Observability in Action: A Conversation with Helen Beal (Video)
James: Greetings everyone. Welcome to the video series, Observability in action, brought to you by Moogsoft and RT Insights. I’m Jim Connolly. I’m an editor with RT Insights, and with me today is Helen Beal. Helen is a strategic advisor to Moogsoft and a DevOps and Ways of Working coach. Welcome, Helen.
Helen Beal: Thank you very much, I’m delighted to be here.
James: Thank you for joining us. What is observability in an IT environment?
Helen Beal: So observability is a system characteristic. So it means that systems are able to be observed. You need a kind of conducive architecture in order for those systems to be observed in the first place, which means you need a culture that has the behavior of intending to build observability into those systems.
James: Well, how does it influence business outcomes?

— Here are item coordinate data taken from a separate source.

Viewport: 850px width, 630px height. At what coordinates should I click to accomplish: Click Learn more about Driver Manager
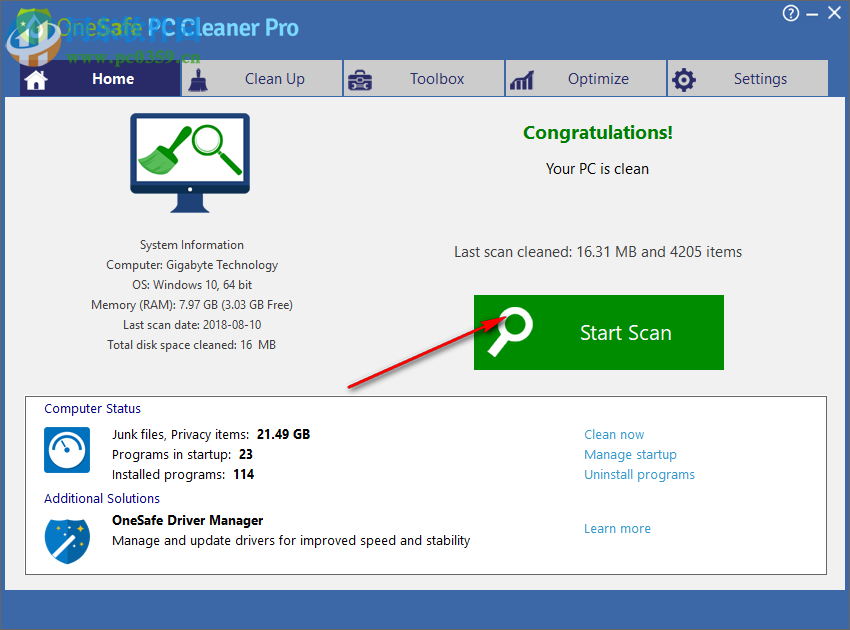click(617, 528)
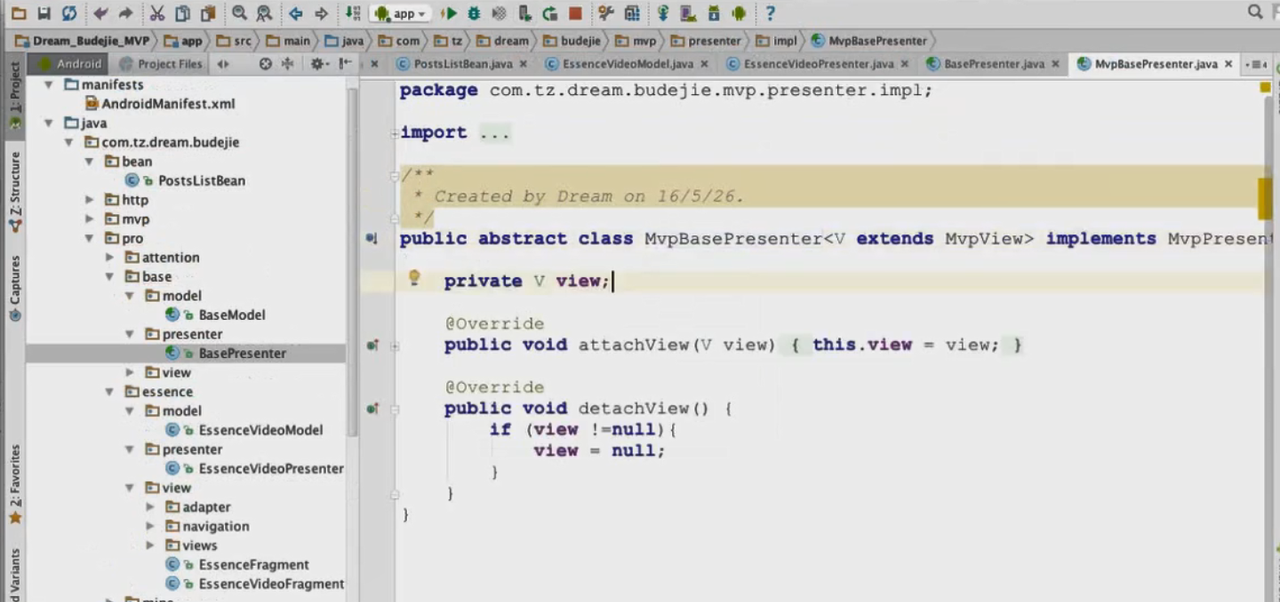Image resolution: width=1280 pixels, height=602 pixels.
Task: Start debugging with the bug icon
Action: pyautogui.click(x=474, y=14)
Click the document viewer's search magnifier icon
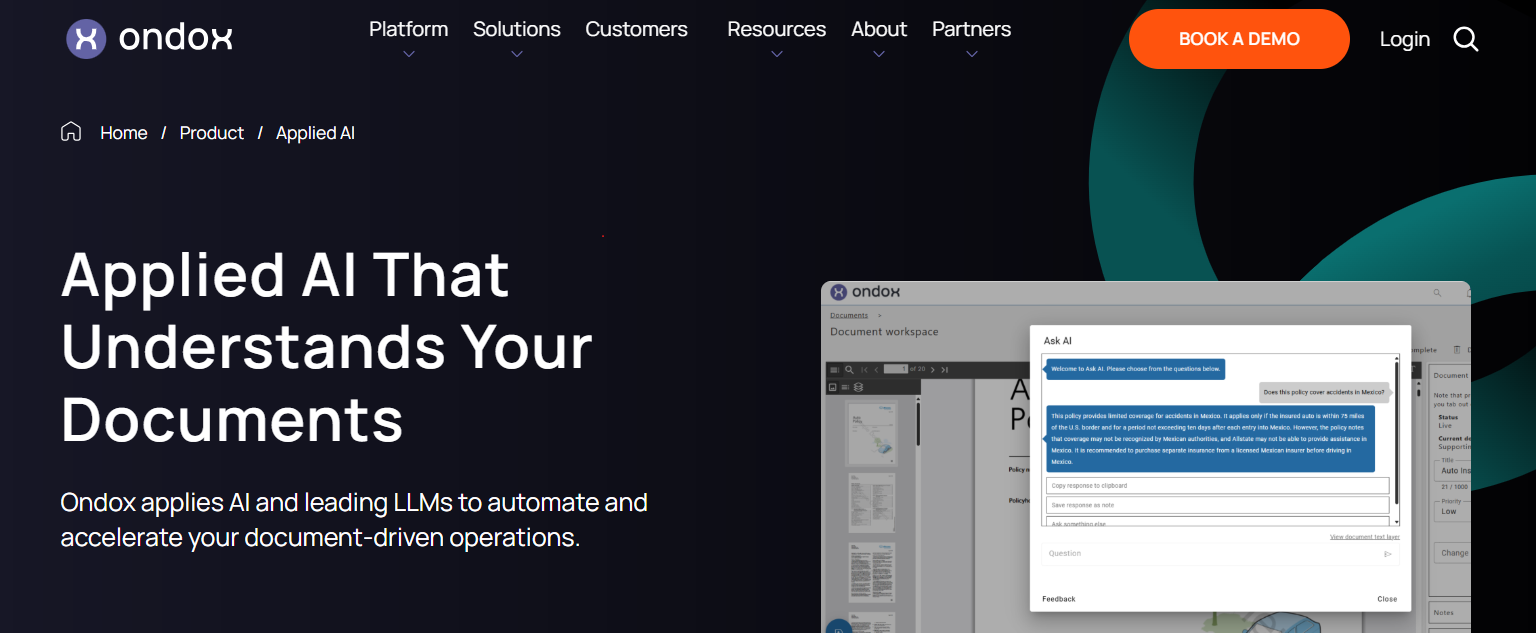Image resolution: width=1536 pixels, height=633 pixels. [849, 370]
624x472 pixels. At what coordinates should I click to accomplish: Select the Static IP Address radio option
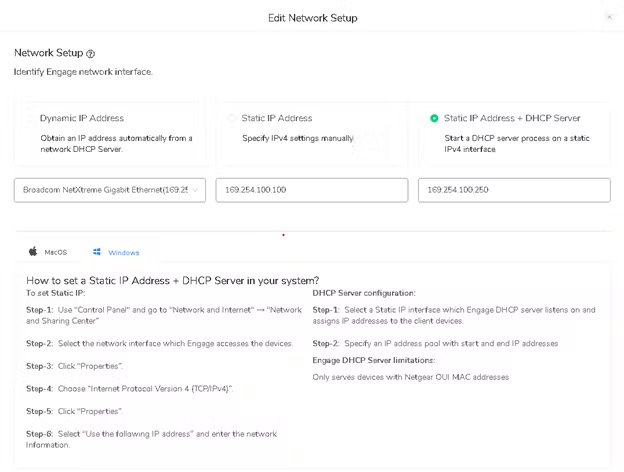coord(231,118)
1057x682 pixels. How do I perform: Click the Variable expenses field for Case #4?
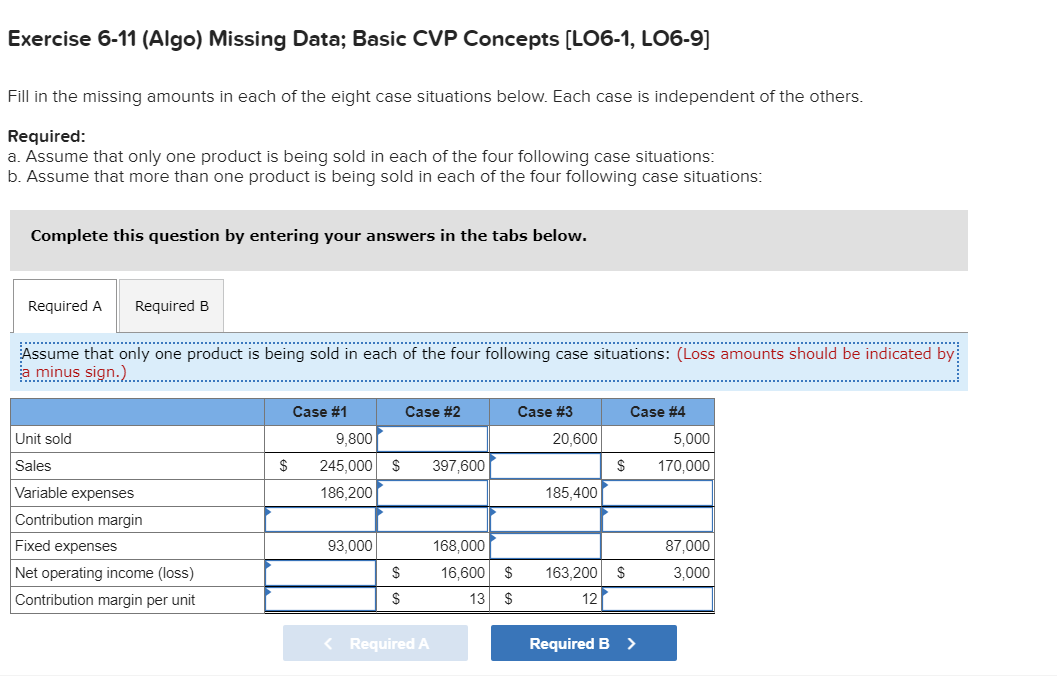(x=658, y=492)
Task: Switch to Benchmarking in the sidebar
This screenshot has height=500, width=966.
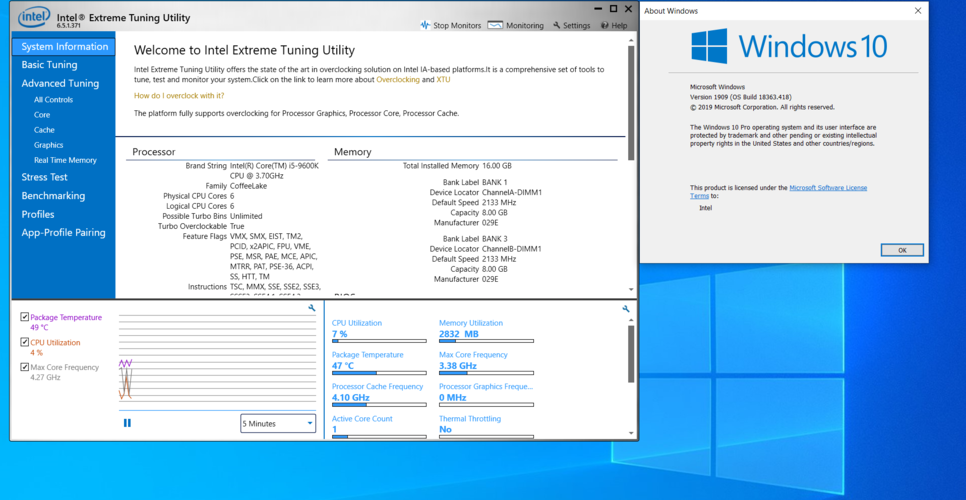Action: (x=53, y=196)
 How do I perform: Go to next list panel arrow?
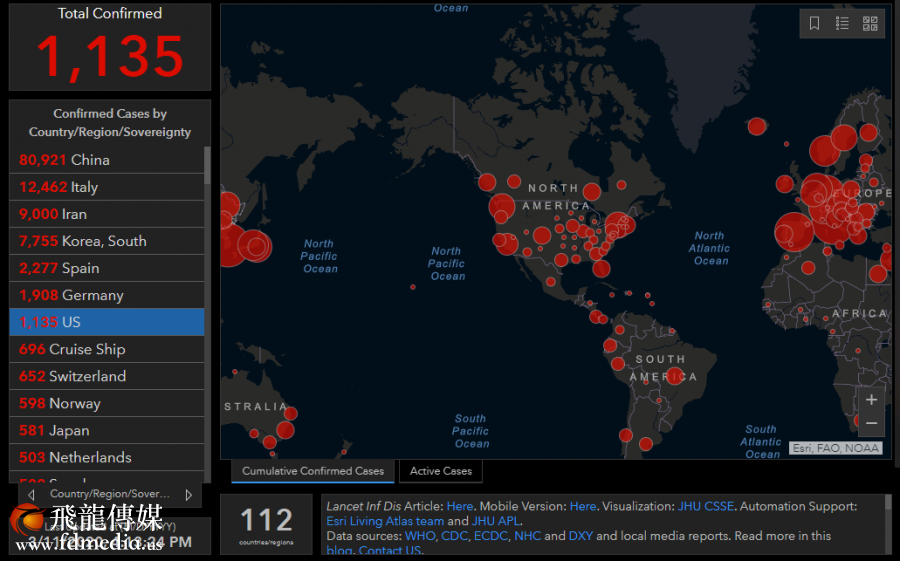point(189,494)
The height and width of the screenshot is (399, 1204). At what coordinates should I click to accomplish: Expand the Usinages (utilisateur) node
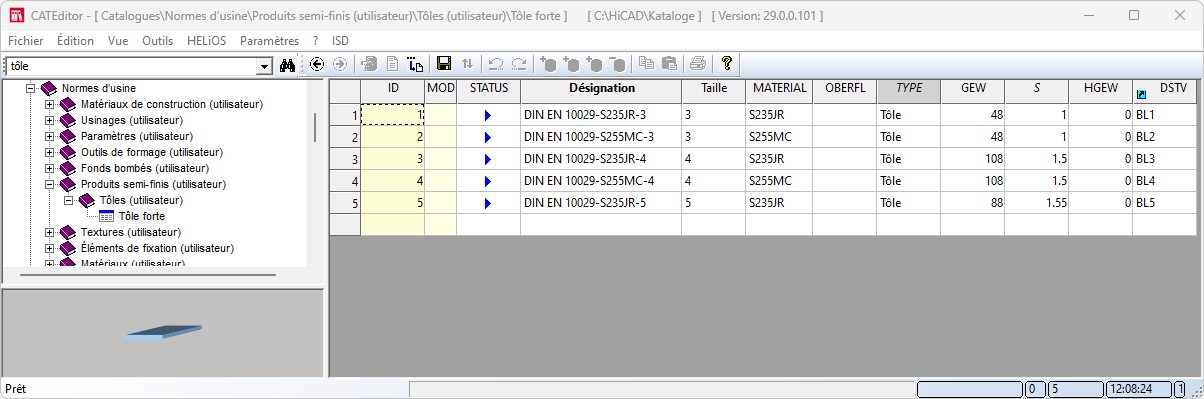50,120
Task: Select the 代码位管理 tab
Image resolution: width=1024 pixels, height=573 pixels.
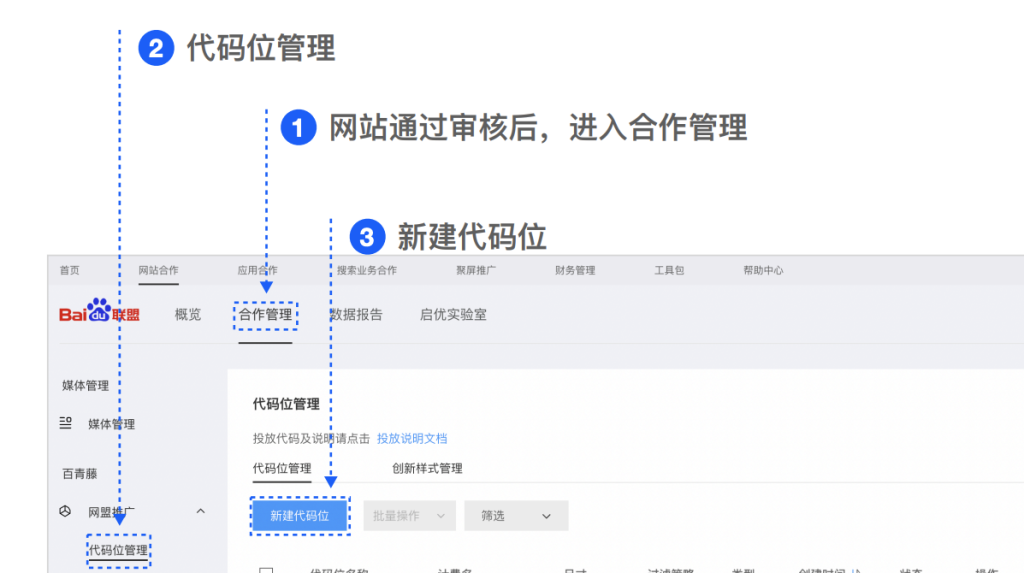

Helen Beal: So, a key thing observability does is allow us to understand when something’s going wrong. What we’re really trying to say is that what people want to do is they want to create a sublime customer experience and the way that they’re going to do that is by getting things to them faster and making sure that they work properly. So what we need to do then is put ourselves in a position that when things go wrong, we have the best hope of fixing those problems as quickly as possible.
And this is where observability becomes important because that provides us with the data that allows us to understand what’s going on in our systems and allows us to make interpretations, get insights and decide what actions we want to take to remediate the problems.
So the key thing is to stop the system going down, or if it goes down to get it back up and running as quickly as possible. A secondary effect of that is that all that time that we’re working on that incident, we call that unplanned work, all that time we’re working on unplanned work means we’re not working on our planned work and our planned work generally is going to be the things that are going to be differentiating features.
There’s a third one though, that we often don’t talk about, which is that we have instability in our systems. We have something called technical debt, it builds up over time. It happens when we do things like we allow known defects and things to pass downstream when we’re cutting corners. We know they’re not quite right, but we never go back and fix it.
James: So who in an enterprise organization should care about observability?
Helen Beal: It’s definitely more of the technical teams priority, I think, than the CEO. A CIO should absolutely be interested in this and anyone working on the frontline is going to be interested in this as well. So the CIO will almost certainly have targets around performance, they’ll be being asked to report on older metrics around things like the amount of downtime, probably MTTR as will be our ITOps teams, the DevOps teams themselves would probably be concerned with MTTR. I think pretty much everyone in the technology team should have this culture of building systems that have the capability to be observed within them.
James: What’s it take to adopt and adapt observability for your organization?
Helen Beal: So as I said it’s about what I call a conducive architecture and by that, I mean, an architecture that understands it needs to be observable. So it needs to be embedded in the architectural level and then at the build levels. So observability is a characteristic of the system that it is observable. The human still then has to observe it. So we will do that by using mostly monitoring tools and most organizations will have lots and lots of monitoring tools, monitoring different things.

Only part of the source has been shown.